• **Task directions**:
In your copy of the data below, reproduce every entry exactly and omit the pictures.

[Stored data entries]
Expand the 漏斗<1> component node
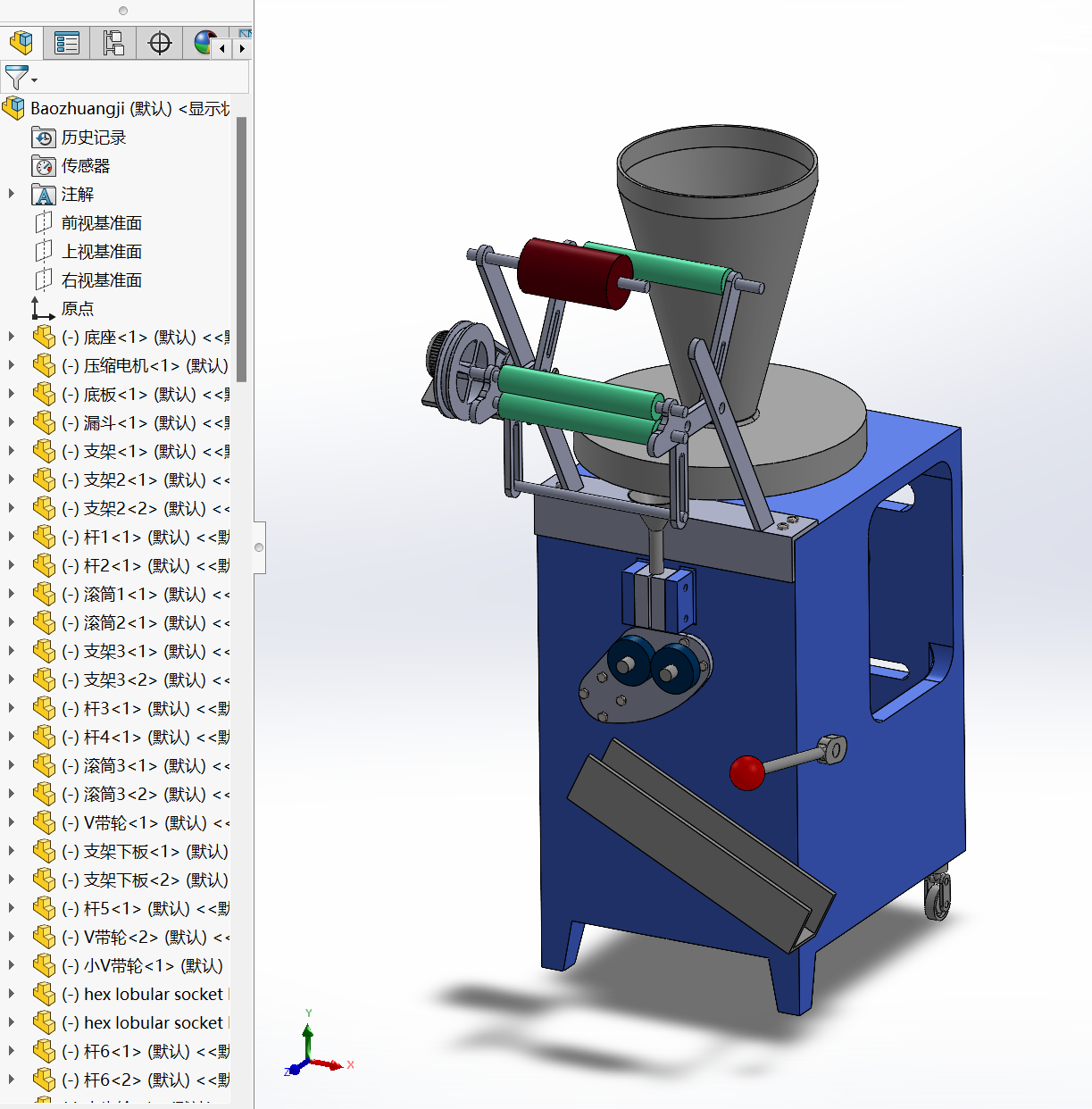 (12, 422)
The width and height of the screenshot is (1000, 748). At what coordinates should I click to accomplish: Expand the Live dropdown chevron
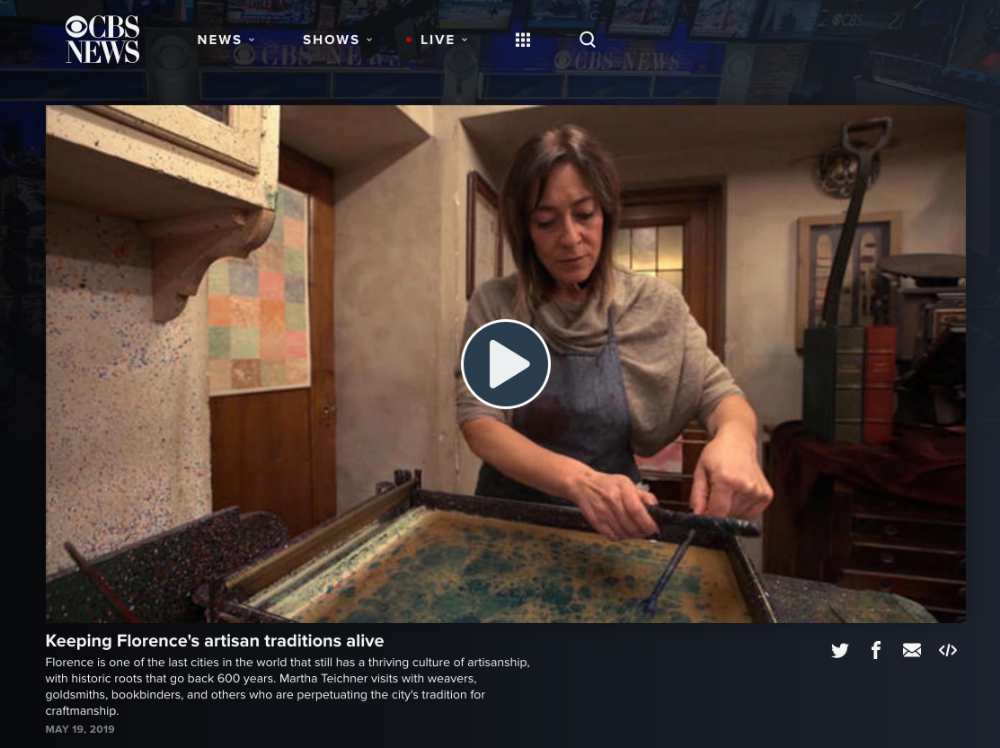[x=464, y=40]

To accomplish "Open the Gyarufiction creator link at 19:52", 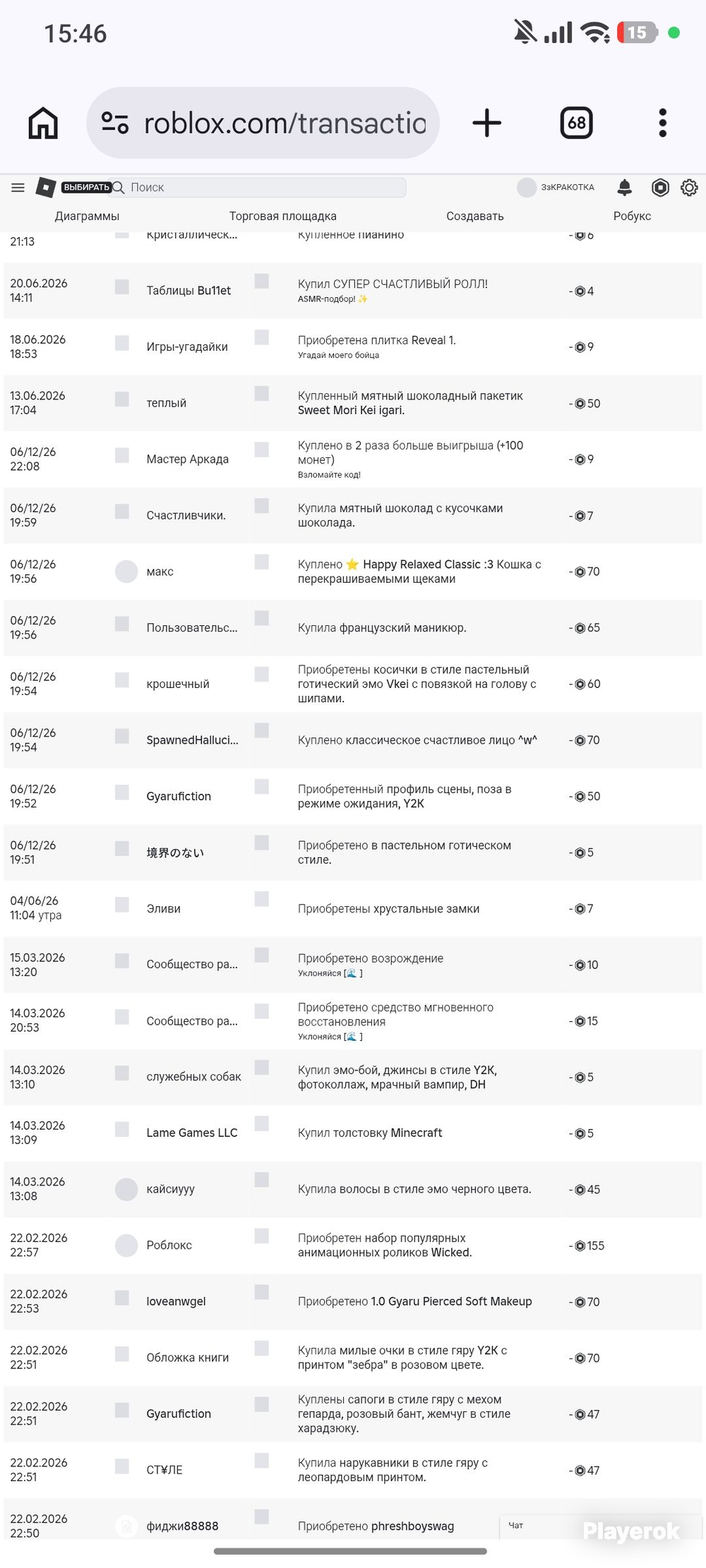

• **Answer section**:
Expand the 漏斗<1> component node
 (12, 422)
The width and height of the screenshot is (1000, 748). At what coordinates should I click to accomplish: Expand the Live dropdown chevron
[x=464, y=40]

To accomplish "Open the Gyarufiction creator link at 19:52", 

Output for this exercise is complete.